[Material provided Boundary: Start]

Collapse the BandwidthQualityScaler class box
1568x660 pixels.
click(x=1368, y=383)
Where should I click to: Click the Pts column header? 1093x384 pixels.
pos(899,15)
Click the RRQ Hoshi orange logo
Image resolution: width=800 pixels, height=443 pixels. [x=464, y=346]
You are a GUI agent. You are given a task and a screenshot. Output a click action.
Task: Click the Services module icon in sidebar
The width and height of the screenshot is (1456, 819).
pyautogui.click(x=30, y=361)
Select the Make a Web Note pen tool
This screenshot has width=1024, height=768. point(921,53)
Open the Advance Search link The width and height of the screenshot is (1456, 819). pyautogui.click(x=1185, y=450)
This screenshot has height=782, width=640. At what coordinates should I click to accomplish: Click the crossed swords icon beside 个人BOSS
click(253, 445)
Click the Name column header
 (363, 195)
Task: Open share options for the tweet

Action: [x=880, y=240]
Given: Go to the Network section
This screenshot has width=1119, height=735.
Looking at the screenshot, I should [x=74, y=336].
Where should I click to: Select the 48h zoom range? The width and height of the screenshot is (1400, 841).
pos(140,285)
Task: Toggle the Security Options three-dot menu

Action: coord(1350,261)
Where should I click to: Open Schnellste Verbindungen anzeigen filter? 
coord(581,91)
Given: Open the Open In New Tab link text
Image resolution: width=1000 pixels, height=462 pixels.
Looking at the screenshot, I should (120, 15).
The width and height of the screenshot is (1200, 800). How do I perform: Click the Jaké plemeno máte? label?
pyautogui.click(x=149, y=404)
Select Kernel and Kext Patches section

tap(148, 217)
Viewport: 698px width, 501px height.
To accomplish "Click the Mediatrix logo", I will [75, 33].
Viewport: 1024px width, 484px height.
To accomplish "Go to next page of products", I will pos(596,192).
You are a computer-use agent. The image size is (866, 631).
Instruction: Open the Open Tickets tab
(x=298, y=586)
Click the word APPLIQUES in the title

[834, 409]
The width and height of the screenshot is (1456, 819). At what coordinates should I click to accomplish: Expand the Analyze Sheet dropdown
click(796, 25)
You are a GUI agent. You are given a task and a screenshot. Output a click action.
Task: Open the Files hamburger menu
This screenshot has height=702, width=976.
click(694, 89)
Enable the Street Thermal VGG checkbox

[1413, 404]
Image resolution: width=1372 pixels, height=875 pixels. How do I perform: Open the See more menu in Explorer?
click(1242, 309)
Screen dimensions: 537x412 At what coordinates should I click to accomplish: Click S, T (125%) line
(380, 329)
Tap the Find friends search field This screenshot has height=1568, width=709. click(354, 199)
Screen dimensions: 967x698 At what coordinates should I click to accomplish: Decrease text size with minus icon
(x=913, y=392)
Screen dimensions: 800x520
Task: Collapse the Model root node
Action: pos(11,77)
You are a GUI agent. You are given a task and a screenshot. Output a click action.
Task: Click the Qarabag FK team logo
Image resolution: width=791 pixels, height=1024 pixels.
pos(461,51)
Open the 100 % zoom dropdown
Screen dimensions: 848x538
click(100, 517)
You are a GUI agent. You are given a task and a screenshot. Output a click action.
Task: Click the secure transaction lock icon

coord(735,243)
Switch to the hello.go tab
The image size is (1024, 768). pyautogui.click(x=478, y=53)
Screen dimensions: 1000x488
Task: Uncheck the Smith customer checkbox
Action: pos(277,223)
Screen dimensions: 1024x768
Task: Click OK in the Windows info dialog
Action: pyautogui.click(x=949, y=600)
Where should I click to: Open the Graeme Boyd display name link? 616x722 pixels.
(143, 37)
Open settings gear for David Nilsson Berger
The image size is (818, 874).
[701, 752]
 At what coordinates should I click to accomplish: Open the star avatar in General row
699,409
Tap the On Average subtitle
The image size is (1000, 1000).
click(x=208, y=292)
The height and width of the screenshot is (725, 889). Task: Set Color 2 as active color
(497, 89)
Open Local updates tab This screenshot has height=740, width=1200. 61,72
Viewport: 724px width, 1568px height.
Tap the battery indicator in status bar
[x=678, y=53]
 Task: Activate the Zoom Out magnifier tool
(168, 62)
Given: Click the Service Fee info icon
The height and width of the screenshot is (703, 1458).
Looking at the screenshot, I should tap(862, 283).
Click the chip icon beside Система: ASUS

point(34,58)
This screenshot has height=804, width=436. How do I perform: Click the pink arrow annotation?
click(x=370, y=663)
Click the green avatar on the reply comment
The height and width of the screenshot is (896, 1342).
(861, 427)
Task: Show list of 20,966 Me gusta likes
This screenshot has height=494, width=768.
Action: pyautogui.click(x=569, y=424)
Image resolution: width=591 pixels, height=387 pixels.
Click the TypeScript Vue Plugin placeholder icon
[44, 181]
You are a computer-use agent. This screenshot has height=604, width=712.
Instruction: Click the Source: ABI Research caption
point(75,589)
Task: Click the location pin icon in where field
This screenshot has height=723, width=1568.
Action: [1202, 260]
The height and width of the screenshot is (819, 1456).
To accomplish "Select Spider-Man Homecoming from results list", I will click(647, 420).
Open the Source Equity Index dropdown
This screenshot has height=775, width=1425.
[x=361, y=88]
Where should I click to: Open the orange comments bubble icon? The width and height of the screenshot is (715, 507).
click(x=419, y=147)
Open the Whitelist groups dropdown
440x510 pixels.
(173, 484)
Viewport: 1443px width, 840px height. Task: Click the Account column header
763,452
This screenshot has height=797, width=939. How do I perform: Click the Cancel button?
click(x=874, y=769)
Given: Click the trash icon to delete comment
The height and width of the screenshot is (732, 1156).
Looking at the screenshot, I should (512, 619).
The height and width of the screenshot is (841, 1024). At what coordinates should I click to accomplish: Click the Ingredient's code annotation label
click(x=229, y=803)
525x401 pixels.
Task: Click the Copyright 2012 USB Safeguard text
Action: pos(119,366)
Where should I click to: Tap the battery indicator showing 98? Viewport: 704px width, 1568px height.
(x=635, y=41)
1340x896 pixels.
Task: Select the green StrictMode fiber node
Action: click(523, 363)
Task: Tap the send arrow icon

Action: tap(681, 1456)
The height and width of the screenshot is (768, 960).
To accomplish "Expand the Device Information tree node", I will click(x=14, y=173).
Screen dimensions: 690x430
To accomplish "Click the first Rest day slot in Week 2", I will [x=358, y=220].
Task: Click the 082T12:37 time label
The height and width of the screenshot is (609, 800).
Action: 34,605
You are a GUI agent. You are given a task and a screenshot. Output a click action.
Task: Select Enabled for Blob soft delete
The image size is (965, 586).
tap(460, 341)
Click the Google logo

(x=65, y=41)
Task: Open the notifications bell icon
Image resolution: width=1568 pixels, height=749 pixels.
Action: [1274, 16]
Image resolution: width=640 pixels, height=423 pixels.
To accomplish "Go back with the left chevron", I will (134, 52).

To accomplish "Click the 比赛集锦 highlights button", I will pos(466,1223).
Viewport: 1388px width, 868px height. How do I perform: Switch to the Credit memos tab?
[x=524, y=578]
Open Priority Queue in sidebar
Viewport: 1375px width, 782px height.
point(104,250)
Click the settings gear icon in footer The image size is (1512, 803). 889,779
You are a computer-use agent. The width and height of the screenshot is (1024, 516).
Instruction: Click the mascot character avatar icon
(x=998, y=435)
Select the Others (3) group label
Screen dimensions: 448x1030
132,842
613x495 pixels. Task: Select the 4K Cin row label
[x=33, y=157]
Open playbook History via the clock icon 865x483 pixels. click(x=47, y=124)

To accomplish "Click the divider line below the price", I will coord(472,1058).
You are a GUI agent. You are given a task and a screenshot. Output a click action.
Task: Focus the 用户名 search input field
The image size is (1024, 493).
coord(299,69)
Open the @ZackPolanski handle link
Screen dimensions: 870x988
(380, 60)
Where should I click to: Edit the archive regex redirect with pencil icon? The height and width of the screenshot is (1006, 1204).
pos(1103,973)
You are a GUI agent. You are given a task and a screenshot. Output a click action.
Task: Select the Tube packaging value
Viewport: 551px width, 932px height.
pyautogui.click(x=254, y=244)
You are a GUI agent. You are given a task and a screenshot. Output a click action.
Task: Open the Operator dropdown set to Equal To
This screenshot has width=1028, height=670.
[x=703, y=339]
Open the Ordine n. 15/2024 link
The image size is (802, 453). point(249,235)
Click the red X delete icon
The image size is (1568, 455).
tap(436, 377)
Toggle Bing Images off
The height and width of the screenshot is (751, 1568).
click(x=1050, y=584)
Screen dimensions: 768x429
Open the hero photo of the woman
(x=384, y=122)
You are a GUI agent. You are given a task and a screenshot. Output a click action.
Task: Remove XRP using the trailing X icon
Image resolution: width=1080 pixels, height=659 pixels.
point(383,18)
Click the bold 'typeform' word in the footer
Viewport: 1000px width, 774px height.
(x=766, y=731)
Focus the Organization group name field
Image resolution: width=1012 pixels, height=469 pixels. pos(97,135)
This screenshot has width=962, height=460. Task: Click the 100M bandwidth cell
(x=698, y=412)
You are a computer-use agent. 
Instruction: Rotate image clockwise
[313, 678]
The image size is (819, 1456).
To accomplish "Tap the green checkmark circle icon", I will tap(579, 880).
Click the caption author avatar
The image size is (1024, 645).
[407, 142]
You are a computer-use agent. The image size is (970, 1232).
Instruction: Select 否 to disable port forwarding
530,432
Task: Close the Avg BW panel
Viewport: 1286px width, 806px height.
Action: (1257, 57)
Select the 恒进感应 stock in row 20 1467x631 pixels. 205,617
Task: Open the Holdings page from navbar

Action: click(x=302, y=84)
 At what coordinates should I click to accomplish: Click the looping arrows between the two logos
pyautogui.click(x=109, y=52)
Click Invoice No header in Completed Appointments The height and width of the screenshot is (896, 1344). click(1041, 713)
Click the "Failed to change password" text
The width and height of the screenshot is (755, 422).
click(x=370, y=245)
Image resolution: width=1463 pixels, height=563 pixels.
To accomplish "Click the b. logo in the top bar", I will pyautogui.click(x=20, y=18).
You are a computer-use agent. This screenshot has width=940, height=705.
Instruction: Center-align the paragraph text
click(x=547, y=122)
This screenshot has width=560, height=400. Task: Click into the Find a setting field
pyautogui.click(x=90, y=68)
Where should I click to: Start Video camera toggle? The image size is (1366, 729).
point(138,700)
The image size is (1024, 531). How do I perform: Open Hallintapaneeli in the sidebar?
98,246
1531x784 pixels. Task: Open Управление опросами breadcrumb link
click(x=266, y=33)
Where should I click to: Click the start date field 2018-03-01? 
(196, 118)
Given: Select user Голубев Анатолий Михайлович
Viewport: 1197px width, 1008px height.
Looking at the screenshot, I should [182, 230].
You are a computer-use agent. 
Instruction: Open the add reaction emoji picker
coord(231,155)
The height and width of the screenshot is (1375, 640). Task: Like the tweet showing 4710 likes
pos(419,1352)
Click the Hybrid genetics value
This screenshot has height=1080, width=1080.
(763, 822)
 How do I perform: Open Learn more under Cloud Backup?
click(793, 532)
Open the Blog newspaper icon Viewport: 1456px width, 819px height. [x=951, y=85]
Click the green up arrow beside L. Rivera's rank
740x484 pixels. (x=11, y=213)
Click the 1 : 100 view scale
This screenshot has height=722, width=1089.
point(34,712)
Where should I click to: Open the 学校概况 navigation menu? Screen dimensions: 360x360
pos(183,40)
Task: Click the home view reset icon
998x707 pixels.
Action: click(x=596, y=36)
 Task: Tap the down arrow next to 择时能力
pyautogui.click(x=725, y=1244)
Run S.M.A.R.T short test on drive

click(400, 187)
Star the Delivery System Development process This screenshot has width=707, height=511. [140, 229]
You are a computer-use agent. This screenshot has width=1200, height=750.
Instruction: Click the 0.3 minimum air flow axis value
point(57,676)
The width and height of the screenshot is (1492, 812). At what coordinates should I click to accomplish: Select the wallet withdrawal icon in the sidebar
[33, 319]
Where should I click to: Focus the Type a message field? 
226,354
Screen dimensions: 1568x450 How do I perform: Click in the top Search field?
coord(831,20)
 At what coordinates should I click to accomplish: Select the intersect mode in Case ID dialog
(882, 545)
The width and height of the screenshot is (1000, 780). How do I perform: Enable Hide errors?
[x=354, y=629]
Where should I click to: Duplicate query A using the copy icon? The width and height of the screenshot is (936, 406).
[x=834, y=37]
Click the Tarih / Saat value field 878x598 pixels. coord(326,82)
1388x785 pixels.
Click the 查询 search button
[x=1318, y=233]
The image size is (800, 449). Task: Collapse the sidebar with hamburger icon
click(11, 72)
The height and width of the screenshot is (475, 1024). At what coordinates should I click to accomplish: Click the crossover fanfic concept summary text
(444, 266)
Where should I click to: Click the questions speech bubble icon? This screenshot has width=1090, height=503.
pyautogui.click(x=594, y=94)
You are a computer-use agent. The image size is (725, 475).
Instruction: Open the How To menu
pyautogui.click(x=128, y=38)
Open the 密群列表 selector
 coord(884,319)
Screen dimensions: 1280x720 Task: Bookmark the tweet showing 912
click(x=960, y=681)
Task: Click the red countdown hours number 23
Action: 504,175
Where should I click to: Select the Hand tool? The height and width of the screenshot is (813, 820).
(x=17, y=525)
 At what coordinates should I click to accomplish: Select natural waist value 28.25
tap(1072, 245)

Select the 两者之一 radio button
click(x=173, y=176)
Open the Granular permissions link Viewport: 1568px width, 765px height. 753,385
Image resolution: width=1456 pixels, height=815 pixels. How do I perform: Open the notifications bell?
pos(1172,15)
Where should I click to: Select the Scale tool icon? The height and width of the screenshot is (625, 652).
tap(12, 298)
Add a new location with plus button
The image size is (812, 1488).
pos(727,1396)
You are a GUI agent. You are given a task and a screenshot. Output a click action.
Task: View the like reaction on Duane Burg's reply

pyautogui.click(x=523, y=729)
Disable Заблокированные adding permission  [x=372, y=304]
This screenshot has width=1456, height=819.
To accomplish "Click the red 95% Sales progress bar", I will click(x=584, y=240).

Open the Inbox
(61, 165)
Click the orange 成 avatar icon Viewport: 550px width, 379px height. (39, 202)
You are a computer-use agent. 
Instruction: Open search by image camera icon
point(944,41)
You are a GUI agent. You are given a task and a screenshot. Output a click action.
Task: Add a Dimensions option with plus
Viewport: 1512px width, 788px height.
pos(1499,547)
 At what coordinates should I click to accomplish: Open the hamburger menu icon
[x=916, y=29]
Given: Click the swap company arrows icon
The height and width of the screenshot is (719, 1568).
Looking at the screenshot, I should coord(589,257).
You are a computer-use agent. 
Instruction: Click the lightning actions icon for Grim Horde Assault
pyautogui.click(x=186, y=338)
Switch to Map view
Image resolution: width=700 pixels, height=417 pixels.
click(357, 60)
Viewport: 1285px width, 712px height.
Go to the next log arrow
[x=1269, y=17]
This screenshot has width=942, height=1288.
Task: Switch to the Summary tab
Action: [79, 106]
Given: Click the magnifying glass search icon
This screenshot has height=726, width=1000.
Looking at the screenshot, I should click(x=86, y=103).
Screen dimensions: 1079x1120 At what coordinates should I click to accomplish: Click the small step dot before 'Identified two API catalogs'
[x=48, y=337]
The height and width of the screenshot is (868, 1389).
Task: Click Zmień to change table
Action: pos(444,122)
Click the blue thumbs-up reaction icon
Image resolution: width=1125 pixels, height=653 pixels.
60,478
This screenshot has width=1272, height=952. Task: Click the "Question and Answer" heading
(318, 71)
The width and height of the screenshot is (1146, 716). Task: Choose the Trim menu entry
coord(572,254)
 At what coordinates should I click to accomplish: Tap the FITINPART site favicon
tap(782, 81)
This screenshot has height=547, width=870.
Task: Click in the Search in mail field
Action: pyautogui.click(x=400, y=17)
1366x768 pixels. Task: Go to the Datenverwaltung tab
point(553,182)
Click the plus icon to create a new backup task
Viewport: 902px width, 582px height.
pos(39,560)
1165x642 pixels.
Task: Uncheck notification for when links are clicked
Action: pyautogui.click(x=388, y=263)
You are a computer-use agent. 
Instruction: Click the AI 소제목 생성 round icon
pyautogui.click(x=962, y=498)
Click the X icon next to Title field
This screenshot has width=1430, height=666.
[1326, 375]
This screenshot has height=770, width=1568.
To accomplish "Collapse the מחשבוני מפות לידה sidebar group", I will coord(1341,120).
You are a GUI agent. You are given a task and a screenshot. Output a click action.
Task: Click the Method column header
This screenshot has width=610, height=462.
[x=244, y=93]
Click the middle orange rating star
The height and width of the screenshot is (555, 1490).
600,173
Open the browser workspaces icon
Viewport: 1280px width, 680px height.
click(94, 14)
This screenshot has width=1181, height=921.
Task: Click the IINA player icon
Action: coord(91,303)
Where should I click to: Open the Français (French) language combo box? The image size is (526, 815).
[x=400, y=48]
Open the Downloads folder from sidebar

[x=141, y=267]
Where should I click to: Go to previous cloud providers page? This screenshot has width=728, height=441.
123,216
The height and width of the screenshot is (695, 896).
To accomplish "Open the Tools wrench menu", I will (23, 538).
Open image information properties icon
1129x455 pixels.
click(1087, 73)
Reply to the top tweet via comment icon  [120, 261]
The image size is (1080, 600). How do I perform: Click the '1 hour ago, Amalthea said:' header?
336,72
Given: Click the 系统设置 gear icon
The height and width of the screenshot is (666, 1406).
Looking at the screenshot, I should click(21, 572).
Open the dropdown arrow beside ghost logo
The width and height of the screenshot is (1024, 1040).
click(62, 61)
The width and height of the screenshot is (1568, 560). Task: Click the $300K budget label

[Material provided Boundary: End]

▶ _Requirement_:
Using the data above, extract exactly the lines from the one that holds "Given: Go to the Network section" to the one that holds "Viewport: 1024px width, 484px height.", both ends included, and no others.

▶ _Response to the task_:
Given: Go to the Network section
This screenshot has width=1119, height=735.
Looking at the screenshot, I should [x=74, y=336].
Where should I click to: Select the 48h zoom range? The width and height of the screenshot is (1400, 841).
pos(140,285)
Task: Toggle the Security Options three-dot menu

Action: coord(1350,261)
Where should I click to: Open Schnellste Verbindungen anzeigen filter? 
coord(581,91)
Given: Open the Open In New Tab link text
Image resolution: width=1000 pixels, height=462 pixels.
Looking at the screenshot, I should (120, 15).
The width and height of the screenshot is (1200, 800). How do I perform: Click the Jaké plemeno máte? label?
pyautogui.click(x=149, y=404)
Select Kernel and Kext Patches section

tap(148, 217)
Viewport: 698px width, 501px height.
To accomplish "Click the Mediatrix logo", I will [75, 33].
Viewport: 1024px width, 484px height.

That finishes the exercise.